_REQUIRED ACTION_
Check every line of the data below for "marker". Copy each one that has it.

Extracted data entries

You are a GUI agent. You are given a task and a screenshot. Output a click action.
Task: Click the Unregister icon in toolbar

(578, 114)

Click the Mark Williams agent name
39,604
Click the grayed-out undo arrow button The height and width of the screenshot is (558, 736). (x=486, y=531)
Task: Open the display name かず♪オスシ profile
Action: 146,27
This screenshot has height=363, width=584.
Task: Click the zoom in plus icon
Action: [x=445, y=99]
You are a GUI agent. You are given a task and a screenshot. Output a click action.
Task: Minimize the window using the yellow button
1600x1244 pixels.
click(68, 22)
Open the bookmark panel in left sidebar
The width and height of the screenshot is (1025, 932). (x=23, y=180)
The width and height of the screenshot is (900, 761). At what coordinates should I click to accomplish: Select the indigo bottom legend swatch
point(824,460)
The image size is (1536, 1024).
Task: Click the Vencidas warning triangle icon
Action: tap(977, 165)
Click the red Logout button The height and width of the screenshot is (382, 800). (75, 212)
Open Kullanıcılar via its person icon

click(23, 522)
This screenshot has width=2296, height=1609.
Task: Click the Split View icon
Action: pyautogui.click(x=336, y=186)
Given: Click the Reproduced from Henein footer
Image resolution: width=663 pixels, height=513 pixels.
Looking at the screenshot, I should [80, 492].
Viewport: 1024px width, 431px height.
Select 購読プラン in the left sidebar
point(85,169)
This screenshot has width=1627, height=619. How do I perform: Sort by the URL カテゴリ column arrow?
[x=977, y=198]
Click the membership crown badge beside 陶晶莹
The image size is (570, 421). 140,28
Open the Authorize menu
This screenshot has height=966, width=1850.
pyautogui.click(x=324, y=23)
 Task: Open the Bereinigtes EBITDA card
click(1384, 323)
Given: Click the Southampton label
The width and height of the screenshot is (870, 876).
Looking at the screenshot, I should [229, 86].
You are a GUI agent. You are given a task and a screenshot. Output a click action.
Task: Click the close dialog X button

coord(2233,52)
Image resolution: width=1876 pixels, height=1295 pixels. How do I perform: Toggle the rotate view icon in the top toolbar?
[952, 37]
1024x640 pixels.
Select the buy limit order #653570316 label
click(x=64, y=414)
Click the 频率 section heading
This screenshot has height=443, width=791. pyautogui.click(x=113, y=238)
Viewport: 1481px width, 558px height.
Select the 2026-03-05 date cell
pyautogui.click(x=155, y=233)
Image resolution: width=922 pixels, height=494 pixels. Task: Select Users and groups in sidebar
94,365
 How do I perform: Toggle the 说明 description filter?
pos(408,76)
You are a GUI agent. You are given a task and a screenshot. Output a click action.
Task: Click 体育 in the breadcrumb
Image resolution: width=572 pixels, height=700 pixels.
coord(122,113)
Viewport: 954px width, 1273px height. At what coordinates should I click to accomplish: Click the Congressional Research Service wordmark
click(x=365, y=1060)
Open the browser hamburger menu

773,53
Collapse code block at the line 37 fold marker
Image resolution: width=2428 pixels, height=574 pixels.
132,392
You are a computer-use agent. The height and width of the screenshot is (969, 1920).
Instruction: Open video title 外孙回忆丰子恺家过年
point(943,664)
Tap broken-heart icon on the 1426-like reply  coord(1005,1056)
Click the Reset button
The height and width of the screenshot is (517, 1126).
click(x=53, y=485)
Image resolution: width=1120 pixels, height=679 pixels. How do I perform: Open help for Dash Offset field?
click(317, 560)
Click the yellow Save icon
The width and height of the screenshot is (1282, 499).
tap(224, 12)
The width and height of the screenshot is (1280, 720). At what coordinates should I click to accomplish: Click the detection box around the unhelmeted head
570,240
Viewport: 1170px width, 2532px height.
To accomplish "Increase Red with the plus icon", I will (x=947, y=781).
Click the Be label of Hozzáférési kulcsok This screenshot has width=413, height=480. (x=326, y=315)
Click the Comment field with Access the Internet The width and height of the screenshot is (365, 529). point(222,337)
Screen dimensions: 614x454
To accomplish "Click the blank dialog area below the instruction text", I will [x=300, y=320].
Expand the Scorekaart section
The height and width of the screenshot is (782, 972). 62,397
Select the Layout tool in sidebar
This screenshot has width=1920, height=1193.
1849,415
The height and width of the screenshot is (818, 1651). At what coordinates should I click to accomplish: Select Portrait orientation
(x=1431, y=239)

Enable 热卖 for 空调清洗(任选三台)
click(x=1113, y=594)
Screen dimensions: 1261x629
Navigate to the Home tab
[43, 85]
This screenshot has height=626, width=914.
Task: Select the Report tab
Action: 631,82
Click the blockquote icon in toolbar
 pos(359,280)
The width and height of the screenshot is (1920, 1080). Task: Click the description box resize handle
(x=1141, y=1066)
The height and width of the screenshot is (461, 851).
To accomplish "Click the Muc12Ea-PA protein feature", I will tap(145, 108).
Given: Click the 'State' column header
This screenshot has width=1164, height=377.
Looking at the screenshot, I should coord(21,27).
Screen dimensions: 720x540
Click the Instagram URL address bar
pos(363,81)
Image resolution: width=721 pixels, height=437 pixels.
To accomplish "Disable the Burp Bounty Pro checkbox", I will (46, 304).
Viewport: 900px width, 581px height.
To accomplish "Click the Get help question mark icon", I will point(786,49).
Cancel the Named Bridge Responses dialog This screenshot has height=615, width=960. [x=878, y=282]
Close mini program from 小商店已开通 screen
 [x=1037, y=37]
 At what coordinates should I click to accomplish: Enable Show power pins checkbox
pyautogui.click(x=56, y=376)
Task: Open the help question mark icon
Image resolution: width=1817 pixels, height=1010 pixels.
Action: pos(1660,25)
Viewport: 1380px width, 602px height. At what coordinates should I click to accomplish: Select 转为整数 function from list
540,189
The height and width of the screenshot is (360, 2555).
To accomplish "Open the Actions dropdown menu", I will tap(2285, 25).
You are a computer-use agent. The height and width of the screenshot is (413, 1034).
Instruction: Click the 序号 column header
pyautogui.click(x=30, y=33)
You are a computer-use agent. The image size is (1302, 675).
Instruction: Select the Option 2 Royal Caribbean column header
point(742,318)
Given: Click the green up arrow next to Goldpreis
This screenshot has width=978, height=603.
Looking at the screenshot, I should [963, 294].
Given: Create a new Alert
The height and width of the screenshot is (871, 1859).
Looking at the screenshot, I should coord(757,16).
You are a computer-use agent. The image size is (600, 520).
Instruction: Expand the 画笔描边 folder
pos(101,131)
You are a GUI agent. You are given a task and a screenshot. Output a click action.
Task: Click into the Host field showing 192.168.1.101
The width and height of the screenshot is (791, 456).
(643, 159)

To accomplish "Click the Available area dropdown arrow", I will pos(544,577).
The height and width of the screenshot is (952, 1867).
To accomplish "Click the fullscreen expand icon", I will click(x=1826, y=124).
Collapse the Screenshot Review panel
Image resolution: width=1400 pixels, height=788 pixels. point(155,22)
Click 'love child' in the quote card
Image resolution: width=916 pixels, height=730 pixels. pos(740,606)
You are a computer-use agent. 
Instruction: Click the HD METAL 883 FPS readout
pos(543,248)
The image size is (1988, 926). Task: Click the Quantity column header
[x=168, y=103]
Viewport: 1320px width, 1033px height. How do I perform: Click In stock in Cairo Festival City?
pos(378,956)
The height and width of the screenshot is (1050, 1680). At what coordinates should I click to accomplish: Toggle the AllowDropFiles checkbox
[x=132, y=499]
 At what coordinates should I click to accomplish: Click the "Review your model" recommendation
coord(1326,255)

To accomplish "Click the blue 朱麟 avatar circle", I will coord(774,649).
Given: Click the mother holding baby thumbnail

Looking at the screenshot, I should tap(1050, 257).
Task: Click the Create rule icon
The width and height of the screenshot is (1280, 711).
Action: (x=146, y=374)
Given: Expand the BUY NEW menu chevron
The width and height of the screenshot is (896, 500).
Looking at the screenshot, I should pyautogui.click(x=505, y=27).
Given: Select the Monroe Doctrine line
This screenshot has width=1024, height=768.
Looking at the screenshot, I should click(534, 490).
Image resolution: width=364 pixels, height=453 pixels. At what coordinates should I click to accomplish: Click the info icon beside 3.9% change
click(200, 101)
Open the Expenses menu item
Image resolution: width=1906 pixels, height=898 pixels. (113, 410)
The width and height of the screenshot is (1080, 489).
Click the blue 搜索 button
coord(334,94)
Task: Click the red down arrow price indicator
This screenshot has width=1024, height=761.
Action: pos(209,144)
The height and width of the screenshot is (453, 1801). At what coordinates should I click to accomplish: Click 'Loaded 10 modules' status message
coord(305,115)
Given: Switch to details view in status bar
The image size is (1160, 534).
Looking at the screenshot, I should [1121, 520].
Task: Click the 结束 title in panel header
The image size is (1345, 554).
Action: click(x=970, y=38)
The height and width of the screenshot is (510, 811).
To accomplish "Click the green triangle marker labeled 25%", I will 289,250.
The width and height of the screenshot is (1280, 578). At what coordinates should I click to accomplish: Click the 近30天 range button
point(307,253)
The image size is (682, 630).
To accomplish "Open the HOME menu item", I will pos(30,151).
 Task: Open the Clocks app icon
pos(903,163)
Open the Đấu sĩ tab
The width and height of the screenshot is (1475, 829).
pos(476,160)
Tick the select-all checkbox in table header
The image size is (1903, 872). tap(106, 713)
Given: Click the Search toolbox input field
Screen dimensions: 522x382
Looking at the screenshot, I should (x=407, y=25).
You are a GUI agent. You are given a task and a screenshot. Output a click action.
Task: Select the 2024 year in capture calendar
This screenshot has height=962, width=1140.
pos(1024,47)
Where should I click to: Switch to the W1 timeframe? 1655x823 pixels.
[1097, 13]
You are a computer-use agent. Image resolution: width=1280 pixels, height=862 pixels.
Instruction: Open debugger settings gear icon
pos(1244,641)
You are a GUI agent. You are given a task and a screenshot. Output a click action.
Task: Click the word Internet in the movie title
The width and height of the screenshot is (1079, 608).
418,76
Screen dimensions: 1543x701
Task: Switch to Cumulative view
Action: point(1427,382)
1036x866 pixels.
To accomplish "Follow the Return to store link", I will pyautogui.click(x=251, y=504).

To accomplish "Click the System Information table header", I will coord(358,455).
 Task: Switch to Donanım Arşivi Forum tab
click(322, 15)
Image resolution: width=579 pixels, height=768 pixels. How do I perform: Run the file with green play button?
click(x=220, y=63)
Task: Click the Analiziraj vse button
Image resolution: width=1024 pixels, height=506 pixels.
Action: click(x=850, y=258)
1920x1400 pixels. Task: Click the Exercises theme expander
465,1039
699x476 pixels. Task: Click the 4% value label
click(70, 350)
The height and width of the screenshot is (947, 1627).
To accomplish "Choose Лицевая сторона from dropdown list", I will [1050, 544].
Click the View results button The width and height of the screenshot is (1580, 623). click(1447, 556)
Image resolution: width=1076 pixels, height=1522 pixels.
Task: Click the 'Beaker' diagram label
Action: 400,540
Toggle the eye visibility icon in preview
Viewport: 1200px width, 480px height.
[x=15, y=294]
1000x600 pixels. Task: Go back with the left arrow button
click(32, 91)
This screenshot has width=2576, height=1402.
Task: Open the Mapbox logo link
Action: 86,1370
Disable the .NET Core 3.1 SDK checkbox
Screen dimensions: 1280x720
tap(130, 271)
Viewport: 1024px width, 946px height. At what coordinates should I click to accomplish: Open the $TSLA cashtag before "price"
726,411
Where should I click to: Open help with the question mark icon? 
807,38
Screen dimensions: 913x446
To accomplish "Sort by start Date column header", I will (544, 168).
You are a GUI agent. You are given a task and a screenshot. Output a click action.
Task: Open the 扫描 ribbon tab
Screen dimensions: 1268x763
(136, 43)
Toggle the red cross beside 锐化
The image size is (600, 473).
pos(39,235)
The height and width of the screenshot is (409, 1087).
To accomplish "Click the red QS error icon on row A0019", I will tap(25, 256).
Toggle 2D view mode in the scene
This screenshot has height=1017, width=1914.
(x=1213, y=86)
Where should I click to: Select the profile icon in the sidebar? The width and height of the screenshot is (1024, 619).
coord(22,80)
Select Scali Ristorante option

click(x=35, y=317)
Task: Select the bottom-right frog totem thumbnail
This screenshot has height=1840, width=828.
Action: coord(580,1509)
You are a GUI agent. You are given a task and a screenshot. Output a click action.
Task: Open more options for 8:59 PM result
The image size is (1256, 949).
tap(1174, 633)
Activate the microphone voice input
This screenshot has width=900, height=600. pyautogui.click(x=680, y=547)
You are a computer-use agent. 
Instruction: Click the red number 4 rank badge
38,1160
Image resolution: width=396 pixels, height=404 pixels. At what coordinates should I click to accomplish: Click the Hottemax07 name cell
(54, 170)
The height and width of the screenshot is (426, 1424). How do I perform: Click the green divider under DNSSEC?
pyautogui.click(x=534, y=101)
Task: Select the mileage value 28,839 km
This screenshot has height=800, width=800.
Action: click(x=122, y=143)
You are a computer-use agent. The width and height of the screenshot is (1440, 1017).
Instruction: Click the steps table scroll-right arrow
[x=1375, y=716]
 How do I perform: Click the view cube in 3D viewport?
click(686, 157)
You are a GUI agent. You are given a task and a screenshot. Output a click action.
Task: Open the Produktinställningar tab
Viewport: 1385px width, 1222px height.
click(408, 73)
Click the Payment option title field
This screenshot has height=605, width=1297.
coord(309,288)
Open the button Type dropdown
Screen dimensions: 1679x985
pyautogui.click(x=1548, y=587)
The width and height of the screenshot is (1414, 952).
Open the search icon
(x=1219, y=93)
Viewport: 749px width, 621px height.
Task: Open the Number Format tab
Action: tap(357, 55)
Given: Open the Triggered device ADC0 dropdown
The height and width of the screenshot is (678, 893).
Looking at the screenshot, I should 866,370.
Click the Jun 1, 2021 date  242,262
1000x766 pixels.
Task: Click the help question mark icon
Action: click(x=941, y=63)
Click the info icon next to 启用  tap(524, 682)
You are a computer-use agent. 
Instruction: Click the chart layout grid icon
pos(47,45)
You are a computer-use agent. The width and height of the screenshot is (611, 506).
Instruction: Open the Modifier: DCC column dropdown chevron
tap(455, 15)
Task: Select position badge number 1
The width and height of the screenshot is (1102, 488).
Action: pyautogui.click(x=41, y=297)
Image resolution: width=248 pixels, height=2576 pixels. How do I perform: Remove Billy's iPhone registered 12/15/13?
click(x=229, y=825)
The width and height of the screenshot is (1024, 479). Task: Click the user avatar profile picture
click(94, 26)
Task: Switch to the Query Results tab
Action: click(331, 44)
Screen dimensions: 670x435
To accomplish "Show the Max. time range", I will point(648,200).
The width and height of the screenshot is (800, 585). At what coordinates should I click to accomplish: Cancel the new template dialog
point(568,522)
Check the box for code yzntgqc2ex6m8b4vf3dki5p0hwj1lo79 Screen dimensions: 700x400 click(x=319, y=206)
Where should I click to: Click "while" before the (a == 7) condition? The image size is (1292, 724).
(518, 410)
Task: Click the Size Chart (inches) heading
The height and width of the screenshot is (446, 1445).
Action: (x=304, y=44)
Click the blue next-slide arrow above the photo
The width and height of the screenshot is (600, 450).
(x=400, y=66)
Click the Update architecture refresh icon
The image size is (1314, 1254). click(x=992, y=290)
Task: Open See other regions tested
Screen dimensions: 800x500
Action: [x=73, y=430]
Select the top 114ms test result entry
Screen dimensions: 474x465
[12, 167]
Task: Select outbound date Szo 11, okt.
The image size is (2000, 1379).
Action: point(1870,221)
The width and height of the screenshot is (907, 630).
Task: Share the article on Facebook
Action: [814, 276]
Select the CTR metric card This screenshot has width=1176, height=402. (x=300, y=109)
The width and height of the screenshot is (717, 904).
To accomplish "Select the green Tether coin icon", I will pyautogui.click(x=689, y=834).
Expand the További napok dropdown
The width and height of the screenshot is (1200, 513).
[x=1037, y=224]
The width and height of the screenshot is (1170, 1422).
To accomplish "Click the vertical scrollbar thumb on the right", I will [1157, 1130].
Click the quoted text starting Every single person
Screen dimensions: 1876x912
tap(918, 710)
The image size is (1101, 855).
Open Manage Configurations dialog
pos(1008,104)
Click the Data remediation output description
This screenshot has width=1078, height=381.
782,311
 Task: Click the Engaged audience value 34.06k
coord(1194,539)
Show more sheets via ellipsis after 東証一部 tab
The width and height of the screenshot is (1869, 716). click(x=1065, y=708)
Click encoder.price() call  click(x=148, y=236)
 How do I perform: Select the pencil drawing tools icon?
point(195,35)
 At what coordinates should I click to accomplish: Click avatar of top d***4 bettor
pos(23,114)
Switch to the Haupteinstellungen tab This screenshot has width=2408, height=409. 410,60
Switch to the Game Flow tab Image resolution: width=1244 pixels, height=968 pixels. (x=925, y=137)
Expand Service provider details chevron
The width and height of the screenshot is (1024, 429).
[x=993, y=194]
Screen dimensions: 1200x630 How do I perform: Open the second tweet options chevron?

_ANSWER BELOW_
Collapse code block at the line 37 fold marker
To accomplish "Click the green triangle marker labeled 25%", I will 289,250.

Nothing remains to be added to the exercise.